- Text provided -
⟨

The constitution provides for freedom of religion, including the freedom of individuals to change their religion, and prohibition of discrimination based on creed. A law criminalizing “blasphemous libel” is unenforced.
Religious groups are not required to register. If they wish to obtain duty free import privileges and tax benefits, however, they are required to register with the Corporate Affairs and Intellectual Property Office. To do so, a religious group must file the applicable form, with a resolution passed by the majority of its board of trustees expressly authorizing the application, and a related statutory declaration.
The public school curriculum includes religious “values education.” The focus is on Christianity, but representatives from other religious groups are also invited to speak to students. The constitution grants religious groups the right to establish and maintain private schools and provide religious instruction. The government provides subsidies or financial assistance to some of these schools. As laid out in the constitution, no person attending any place of education is required to take part in religious instruction, ceremony, or observance without personal consent or (if under the age of 21) consent of the guardian.
The country is a party to the International Covenant on Civil and Political Rights.

⟩

- Exercise instructions -
1) Answer these questions from the text on religious freedom:
(a) With which office must a religious group register to obtain duty free import privileges and tax benefits?
(b) Below what age does a student need a guardian's consent to take part in religious instruction, ceremony, or observance?
(c) What international agreement is the country a party to?
2) Write the next part of the text on religious freedom, starting after its final sentence.

Stored data:
⟨

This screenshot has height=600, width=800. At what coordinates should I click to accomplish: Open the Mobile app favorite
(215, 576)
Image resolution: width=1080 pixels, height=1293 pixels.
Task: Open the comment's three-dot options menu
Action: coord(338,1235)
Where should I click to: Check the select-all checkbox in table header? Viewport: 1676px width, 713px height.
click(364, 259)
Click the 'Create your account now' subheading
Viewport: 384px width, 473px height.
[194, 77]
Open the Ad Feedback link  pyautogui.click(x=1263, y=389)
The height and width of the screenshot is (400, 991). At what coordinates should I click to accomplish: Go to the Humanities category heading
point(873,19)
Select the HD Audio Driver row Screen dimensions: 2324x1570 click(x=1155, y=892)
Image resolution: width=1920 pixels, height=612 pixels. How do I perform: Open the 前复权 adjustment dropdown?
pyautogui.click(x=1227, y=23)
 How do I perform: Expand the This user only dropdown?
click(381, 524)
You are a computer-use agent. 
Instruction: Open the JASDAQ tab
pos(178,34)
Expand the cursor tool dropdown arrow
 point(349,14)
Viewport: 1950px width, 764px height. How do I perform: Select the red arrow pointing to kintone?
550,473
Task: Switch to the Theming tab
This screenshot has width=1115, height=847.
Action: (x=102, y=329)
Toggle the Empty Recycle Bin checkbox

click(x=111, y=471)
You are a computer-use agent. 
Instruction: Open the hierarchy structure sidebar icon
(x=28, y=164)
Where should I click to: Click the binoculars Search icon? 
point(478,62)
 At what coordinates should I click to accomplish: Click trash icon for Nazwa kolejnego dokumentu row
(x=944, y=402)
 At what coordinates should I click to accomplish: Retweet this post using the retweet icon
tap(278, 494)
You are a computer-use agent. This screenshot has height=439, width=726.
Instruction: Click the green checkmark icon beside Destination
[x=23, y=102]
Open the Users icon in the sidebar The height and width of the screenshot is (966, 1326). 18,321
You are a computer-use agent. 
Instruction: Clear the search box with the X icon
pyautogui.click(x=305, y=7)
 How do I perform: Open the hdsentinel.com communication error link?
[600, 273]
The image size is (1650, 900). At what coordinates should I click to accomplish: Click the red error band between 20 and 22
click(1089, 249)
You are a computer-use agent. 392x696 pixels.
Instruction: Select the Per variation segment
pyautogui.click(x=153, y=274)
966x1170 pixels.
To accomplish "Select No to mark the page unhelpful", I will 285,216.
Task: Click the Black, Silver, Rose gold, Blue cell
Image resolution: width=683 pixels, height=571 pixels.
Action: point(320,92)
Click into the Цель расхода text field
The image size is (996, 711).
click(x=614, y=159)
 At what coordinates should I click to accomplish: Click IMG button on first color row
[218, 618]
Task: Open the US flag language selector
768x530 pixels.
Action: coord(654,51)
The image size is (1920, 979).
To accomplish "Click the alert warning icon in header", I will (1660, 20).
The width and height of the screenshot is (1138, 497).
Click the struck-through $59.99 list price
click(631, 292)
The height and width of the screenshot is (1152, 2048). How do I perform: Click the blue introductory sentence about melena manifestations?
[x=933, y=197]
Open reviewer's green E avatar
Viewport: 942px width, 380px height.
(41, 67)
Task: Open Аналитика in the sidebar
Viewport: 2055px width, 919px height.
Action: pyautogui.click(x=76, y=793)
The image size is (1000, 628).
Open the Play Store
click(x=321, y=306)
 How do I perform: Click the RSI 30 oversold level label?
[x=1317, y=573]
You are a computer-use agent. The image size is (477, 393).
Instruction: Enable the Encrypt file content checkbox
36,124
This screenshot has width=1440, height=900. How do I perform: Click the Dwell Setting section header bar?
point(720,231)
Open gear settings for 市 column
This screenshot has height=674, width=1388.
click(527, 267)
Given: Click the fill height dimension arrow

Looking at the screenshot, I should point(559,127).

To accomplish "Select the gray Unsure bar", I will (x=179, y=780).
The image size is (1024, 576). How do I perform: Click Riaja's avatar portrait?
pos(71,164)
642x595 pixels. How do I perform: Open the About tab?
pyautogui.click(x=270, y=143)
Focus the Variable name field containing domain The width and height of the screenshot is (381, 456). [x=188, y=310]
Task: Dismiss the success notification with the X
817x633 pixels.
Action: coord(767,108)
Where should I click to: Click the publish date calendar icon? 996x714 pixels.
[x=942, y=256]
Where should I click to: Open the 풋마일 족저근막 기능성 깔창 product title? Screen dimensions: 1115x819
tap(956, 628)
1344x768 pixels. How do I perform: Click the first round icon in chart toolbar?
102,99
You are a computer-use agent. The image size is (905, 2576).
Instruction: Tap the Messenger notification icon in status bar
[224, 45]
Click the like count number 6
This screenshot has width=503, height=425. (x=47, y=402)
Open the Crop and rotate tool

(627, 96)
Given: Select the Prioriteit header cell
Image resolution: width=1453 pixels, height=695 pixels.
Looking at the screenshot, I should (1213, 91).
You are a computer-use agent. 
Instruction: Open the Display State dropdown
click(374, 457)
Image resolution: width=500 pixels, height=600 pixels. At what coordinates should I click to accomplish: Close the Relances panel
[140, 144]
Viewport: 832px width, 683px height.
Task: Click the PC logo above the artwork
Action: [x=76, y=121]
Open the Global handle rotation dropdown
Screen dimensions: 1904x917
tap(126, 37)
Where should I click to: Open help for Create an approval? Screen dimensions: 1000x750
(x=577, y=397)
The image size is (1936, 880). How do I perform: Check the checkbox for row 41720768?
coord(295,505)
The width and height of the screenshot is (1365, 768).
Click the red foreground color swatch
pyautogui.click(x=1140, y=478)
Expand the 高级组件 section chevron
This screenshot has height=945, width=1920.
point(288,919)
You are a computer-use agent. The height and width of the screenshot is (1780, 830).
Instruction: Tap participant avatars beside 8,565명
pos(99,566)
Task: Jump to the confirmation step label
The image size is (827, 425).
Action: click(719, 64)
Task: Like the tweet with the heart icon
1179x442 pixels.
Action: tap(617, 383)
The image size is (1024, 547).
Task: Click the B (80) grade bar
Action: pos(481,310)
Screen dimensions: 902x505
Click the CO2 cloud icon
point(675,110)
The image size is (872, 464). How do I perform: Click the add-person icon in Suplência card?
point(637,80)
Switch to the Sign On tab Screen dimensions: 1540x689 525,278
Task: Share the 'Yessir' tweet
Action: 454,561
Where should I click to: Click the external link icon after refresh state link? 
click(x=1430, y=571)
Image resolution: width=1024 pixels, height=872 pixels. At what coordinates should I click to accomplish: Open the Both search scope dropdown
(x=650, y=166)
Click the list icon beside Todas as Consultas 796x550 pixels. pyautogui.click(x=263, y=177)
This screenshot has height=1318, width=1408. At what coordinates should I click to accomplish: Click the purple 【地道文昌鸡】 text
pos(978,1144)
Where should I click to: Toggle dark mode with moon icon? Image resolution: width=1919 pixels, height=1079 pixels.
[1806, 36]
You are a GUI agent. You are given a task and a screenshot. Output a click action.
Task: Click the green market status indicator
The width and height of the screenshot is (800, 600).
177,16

⟩

- Answers for the tasks -
1)
(a) The Corporate Affairs and Intellectual Property Office.
(b) Under the age of 21.
(c) The International Covenant on Civil and Political Rights.

2)
Rastafarians continued to state their objection to the government’s enforcement of the prohibition on marijuana use, which they said was integral to their religious rituals. A Rastafarian activist said that police and immigration officials required Rastafarians to remove head coverings and gave extra scrutiny to Rastafarian women at checkpoints, which they said was a pretext for searching for marijuana.
A Rastafarian activist stated the requirements for vaccinations to enroll in public schools violated Rastafarian religious beliefs.
Representatives from the Barbados Muslim Association said they objected to a government policy requiring women to remove all head coverings for identification and passport photographs. The association continued to ask the government to change its practices to permit head coverings in identification photographs, including passports.